▶ **Trecho do documento**:
Coordenada 04: Lugar de passagem - imagens nas redes sociais da internet

Ao abordar as questões ligadas ao espaço literário, Luís Alberto Brandão (2013) inscreve seu percurso investigativo, iniciando uma questão elementar: o que é o espaço? Diante da ampla variação semântica do termo, torna-se perceptível o caráter transdisciplinar de tal indagação demonstrando a validade da noção de espaço como uma escolha empírica. Em termos filosóficos, o autor traz a contribuição de Michel Foucault com a heterotopologia: “o espaço é fundamental em qualquer forma de vida comunitária; o espaço é fundamental em qualquer exercício de poder”; e de Gilles Deleuze e Félix Guattari com a geofilosofia na qual se concebe o pensamento como série de movimentos de “territorialização” e “desterritorialização”:

A geografia não se contenta em fornecer uma matéria e lugares variáveis para a história. Ela não é somente física e humana, mas mental, como a paisagem. Ela arranca a história do culto da necessidade, para fazer valer a irredutibilidade da contingência. (BRANDÃO apud DELEUZE; GUATTARI, 2013, p. 21).

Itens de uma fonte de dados
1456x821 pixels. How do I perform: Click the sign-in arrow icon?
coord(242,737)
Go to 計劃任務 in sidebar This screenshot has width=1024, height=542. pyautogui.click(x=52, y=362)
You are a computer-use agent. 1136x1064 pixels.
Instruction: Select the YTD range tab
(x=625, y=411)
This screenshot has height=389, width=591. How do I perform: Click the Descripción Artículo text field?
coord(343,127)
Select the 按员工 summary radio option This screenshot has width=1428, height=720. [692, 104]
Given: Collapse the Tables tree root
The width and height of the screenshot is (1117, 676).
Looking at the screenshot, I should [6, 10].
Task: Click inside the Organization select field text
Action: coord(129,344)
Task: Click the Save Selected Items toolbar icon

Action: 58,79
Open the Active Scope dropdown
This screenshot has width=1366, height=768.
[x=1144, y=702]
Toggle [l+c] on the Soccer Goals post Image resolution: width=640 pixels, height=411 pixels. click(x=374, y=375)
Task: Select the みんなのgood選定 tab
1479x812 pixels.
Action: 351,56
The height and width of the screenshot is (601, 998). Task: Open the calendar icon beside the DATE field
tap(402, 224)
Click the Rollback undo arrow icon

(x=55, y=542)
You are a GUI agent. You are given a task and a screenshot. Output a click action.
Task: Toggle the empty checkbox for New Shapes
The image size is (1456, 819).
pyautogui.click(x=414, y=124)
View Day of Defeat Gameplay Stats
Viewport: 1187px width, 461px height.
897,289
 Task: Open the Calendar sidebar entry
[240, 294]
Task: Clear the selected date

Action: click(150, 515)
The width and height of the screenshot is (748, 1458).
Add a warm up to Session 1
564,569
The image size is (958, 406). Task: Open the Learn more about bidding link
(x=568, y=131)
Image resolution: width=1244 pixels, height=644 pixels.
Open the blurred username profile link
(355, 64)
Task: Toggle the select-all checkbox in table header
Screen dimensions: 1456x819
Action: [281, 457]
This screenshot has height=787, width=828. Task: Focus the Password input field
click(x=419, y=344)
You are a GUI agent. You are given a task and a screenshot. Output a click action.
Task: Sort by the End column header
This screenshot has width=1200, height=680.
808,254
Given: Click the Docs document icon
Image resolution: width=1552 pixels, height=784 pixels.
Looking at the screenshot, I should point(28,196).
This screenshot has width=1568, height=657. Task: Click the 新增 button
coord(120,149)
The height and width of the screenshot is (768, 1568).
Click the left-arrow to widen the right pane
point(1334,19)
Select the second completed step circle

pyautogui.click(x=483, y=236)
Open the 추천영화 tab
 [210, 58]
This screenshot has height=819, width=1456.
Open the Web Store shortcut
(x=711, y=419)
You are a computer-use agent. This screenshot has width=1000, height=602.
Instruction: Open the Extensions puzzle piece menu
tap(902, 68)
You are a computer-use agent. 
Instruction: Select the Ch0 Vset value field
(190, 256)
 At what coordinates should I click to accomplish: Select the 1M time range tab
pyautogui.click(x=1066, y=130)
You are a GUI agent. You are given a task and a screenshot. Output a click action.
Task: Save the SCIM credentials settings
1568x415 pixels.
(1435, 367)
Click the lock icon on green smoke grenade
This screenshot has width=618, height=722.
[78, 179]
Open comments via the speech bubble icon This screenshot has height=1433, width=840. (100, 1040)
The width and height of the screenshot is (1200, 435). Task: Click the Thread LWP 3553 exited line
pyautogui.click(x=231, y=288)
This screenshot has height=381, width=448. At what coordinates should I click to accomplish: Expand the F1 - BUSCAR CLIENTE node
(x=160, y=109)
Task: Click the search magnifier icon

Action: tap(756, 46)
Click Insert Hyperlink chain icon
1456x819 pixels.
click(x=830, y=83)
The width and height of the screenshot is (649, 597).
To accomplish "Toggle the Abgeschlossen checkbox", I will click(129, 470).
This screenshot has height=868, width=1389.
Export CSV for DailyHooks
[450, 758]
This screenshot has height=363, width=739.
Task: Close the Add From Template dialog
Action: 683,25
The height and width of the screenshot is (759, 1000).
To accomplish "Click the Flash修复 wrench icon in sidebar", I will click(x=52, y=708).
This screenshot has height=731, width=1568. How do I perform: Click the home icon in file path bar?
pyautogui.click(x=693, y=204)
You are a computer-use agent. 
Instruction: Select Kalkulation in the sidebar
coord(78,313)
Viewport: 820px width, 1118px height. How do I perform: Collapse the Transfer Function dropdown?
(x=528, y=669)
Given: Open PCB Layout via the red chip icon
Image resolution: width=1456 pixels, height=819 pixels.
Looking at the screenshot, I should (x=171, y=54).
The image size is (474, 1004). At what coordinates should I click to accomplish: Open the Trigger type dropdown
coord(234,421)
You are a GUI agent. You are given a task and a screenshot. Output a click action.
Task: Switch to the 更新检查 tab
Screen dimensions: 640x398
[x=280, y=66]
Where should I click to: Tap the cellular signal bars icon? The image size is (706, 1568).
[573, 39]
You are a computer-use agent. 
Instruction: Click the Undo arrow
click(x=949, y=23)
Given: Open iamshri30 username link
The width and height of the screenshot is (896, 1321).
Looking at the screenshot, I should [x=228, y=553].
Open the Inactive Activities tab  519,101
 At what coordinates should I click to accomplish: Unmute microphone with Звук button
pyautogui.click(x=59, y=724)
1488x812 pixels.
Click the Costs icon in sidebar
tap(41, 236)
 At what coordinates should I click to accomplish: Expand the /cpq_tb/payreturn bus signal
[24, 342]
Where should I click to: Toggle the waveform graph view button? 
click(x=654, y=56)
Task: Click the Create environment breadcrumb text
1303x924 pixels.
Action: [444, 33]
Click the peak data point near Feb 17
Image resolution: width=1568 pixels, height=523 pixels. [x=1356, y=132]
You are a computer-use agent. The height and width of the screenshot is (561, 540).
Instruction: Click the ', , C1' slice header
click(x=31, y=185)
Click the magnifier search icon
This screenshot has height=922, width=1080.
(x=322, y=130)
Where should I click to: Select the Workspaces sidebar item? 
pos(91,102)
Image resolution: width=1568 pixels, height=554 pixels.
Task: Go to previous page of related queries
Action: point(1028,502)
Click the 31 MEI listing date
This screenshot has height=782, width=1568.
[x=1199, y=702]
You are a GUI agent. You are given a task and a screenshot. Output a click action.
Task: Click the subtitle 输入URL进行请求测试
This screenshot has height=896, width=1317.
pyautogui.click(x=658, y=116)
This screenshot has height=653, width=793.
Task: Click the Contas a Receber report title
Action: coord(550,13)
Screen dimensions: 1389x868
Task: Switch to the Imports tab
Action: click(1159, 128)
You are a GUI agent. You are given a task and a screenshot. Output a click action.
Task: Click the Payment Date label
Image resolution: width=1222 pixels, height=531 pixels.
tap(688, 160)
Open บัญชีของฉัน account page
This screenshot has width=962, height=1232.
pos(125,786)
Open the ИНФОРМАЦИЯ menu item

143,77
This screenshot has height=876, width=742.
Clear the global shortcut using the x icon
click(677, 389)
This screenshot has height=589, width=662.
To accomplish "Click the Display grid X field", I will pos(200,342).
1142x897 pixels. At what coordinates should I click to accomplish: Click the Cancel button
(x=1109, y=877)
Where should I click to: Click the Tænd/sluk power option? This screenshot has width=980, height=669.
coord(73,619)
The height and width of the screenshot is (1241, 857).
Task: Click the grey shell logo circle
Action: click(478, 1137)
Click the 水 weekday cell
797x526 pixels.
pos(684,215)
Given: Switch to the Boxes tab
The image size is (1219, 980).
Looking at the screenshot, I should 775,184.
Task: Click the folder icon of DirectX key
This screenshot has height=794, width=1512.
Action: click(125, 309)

▶ **Desafio**:
No trecho sobre o espaço literário, a quem se atribui a geofilosofia?

▶ **Resolução**:
A Gilles Deleuze e Félix Guattari.